«Titti doma l’Orco». Non è il titolo di una fiaba per bambini, ma la sintesi di una bella storia alpinistica tutta bresciana che si è realizzata pochi giorni fa. «Titti» è il soprannome di Tiziana Cadei, scalatrice di Nigoline di Corte Franca, e l’«Orco» è l’inquietante nomignolo con il quale è anche conosciuto l’Eiger, montagna dell’Oberland bernese che con la sua parete nord rappresenta un vertiginoso abisso di ambizioni e di paure che attira e respinge alpinisti da tutto il mondo.
Amore infinito
Titti vanta un’articolata esperienza di attività sportive in montagna che comprendono l’alpinismo in alta quota, vie di roccia, scialpinismo, e soprattutto molte salite sulle cascate di ghiaccio, un terreno d’azione che definisce oggetto di «un amore infinito».Parte della sua esperienza alpinistica è maturata legandosi alla corda dell’amico Vincenzo Valtulini, un altro poliedrico sportivo bresciano che, oltre ai diversi stili e terreni dell’arrampicata, si dedica anche ad affrontare lunghe salite ciclistiche e impegnative discese di torrentismo.
«Ho estratto l’Eiger dal mio cassetto dei sogni», confida Titti tempo addietro con timore all’amico Vincenzo, e lui non lascia cadere la proposta di ricomporre la cordata per raggiungere assieme un obiettivo molto ambizioso. Serve quindi metterci la testa, trovare lo spazio per raggiungere un allenamento adeguato, non lasciare niente al caso.

La preparazione
«In primavera mi sono preparata con dedizione – racconta Titti –. Ho scalato nella palestra del Bus del Quai a Iseo e sulle Dolomiti di Brenta. Per un livello aerobico adeguato sono salita più volte sulla Corna Trentapassi dal percorso vertical che parte da Vello di Marone, e ho fatto lunghe uscite di scialpinismo».

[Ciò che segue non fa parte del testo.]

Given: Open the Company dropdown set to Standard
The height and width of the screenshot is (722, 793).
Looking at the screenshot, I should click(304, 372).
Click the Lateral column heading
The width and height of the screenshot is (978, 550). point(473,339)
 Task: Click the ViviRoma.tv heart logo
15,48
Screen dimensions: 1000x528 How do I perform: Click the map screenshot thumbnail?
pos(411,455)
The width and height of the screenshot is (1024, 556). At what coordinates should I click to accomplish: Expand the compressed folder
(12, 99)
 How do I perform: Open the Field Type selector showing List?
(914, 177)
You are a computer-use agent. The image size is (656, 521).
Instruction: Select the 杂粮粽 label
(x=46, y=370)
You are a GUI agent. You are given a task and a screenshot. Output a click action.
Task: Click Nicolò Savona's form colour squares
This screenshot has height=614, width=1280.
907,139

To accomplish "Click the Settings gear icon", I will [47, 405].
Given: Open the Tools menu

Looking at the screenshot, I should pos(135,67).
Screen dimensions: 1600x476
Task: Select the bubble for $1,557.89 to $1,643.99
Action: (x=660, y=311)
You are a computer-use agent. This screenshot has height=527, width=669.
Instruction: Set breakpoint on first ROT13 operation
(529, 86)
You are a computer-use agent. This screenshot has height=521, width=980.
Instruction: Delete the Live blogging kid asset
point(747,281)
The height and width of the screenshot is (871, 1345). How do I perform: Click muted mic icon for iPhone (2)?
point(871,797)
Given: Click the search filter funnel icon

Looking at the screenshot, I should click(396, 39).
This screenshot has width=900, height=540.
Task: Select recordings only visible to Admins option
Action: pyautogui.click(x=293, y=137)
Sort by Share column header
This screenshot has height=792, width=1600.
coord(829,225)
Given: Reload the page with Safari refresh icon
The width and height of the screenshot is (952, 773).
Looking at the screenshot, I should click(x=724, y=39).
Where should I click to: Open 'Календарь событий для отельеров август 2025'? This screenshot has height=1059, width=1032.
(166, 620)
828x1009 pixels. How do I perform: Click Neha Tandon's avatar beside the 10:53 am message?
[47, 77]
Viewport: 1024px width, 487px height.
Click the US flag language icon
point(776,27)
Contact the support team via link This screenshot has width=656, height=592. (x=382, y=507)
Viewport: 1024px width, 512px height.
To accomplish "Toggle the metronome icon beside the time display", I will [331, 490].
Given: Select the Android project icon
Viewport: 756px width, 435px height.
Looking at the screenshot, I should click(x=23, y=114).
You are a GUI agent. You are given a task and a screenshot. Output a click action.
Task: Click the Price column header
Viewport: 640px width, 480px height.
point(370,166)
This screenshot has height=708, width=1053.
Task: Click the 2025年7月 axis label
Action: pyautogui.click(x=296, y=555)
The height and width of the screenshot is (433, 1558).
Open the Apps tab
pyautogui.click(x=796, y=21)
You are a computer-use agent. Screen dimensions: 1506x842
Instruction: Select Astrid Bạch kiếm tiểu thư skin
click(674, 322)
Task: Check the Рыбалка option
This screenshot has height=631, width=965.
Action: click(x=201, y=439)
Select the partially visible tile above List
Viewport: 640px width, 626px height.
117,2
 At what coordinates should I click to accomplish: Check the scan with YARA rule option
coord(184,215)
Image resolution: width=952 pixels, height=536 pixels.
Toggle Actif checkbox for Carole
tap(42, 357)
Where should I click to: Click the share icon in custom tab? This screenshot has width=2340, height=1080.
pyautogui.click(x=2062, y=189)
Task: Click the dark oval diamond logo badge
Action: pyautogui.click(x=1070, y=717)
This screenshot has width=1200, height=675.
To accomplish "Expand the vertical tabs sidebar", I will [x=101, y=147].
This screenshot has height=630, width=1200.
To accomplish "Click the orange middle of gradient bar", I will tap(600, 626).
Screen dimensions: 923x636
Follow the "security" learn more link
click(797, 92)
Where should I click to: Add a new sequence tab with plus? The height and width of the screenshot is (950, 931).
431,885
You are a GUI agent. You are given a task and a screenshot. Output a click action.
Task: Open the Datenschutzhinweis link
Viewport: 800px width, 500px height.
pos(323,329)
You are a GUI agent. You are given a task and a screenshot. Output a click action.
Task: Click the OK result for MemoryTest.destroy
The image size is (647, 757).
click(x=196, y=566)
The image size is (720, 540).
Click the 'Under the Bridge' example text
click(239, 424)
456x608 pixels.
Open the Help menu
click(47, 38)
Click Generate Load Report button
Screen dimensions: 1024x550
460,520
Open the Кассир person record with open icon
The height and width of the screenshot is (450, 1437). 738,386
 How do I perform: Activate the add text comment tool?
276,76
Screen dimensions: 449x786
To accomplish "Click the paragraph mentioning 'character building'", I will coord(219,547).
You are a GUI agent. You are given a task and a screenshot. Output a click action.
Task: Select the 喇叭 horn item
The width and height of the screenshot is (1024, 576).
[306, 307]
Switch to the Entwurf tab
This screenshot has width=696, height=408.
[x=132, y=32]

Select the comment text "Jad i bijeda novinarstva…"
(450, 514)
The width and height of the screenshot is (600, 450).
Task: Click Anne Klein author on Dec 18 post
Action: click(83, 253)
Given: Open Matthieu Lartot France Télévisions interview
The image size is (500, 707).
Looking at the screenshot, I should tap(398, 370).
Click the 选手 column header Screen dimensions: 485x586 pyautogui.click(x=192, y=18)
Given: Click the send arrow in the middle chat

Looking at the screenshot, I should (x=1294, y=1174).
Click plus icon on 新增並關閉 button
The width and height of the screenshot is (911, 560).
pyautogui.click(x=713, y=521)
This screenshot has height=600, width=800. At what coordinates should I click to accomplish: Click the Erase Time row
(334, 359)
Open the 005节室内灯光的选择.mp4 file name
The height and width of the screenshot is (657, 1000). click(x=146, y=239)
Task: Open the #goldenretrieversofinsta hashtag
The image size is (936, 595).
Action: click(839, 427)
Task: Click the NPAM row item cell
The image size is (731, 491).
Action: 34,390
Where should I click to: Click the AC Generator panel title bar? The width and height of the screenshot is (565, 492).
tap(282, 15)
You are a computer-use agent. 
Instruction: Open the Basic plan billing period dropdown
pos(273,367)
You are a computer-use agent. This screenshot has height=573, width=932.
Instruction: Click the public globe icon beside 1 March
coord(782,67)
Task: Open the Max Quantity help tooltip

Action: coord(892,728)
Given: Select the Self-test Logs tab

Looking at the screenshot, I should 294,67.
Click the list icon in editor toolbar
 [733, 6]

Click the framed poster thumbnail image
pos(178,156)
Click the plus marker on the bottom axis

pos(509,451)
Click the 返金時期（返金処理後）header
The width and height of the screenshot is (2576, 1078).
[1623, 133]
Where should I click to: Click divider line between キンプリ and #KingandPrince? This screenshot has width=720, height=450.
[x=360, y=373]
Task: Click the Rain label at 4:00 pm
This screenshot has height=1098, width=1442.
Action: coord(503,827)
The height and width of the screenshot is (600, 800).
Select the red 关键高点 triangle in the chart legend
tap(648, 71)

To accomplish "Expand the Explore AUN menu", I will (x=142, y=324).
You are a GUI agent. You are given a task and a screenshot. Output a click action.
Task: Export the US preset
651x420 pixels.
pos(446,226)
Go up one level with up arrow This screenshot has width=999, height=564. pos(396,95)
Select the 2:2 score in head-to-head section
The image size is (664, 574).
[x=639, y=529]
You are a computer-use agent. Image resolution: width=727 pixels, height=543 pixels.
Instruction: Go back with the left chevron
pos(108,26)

Alla fine di aprile si presenta la necessaria prolungata finestra di bel tempo, i due amici si telefonano subito, riescono a fare spazio tra i rispettivi impegni e si dirigono convinti ad affrontare l’Eiger. Una guida alpina svizzera incontrata alla base della parete dove si fermano a bivaccare comunica loro che le condizioni della Nordwand non sono ideali per una progressione veloce con le piccozze, e che servirà trascorrere un bivacco. La mattina successiva presto si parte comunque decisi. «Ho avvertito un desiderio più interiore che fisico» è il sentimento che la scalatrice bresciana descrive essersi generato in lei pensando a quest’avventura.
Vincenzo racconta dei molti tiri di corda affrontati con delicatezza lungo le mitiche sezioni della parete scalate anche dai sei membri della cordata di cui fece parte Franco Solina che realizzarono la prima salita italiana nel 1962, ai quali Tiziana dedica un pensiero ammirato.
I due allestiscono un comodo bivacco nei terrazzamenti scavati nella neve della rampa a circa due terzi della parete. Sarà una notte di luna e di stelle alla quale faranno seguito il giorno dopo la traversata degli Dei, il Ragno bianco, le fessure terminali e l’agognata cima, e una discesa finalmente priva di tensione. Si rientra felici in Franciacorta. Bollicine per Titti!